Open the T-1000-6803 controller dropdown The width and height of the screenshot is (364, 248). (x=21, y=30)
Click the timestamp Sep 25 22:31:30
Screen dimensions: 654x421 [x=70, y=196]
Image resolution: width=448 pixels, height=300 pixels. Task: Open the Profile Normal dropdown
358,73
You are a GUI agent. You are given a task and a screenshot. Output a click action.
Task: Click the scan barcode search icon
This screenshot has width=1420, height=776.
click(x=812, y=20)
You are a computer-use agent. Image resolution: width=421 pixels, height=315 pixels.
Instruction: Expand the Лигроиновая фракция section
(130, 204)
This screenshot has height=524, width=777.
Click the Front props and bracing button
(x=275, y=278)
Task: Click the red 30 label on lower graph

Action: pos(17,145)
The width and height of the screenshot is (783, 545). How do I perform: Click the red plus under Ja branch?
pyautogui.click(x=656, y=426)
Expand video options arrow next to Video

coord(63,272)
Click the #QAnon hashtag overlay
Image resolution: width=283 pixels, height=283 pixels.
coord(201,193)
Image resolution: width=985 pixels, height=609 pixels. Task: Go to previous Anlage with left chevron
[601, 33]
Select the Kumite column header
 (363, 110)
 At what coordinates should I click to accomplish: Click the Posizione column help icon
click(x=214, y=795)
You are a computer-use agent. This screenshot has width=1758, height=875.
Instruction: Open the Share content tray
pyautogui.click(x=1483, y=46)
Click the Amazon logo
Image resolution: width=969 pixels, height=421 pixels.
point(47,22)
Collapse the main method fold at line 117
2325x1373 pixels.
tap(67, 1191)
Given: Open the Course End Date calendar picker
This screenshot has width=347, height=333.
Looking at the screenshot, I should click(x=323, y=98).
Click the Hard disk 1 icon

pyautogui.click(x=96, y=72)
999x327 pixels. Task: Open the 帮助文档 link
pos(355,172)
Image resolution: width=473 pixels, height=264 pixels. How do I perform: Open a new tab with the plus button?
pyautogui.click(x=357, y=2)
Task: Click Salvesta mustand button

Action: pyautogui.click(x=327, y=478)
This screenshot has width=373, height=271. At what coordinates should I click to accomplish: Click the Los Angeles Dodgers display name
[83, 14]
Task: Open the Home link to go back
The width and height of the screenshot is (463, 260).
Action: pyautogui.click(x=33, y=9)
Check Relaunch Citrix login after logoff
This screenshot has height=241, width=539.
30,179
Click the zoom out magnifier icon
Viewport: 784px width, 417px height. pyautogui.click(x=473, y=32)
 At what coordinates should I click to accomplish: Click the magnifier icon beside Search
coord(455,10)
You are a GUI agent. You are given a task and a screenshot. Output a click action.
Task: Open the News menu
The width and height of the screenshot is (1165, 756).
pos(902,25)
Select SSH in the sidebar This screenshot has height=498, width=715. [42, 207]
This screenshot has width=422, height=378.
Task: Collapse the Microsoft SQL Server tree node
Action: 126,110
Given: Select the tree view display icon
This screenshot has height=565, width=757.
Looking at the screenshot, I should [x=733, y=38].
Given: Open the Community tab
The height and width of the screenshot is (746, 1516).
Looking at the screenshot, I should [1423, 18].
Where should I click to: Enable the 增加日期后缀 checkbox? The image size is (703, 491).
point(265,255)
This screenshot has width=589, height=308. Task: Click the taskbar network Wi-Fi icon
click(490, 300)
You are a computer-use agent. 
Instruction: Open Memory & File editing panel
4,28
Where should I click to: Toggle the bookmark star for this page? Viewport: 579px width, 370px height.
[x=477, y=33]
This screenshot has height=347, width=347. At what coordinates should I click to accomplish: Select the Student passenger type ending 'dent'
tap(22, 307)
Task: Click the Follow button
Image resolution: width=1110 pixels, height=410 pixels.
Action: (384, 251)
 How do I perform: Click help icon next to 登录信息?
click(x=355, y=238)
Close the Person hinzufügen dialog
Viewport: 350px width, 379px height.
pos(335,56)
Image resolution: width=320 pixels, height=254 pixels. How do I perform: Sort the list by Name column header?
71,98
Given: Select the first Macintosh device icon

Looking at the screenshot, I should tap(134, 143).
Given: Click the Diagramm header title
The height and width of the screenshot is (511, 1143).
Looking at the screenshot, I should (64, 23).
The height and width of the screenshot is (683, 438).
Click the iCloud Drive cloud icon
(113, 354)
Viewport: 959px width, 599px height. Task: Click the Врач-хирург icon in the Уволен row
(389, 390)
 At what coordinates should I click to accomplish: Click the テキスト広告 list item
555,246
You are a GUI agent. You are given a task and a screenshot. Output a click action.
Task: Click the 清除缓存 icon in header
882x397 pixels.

# # # # # # #

** REQUIREMENT **
Pick out every line in the material above that contains the word "Collapse" and copy each one in full.

** ANSWER FOR THE TASK **
Collapse the main method fold at line 117
Task: Collapse the Microsoft SQL Server tree node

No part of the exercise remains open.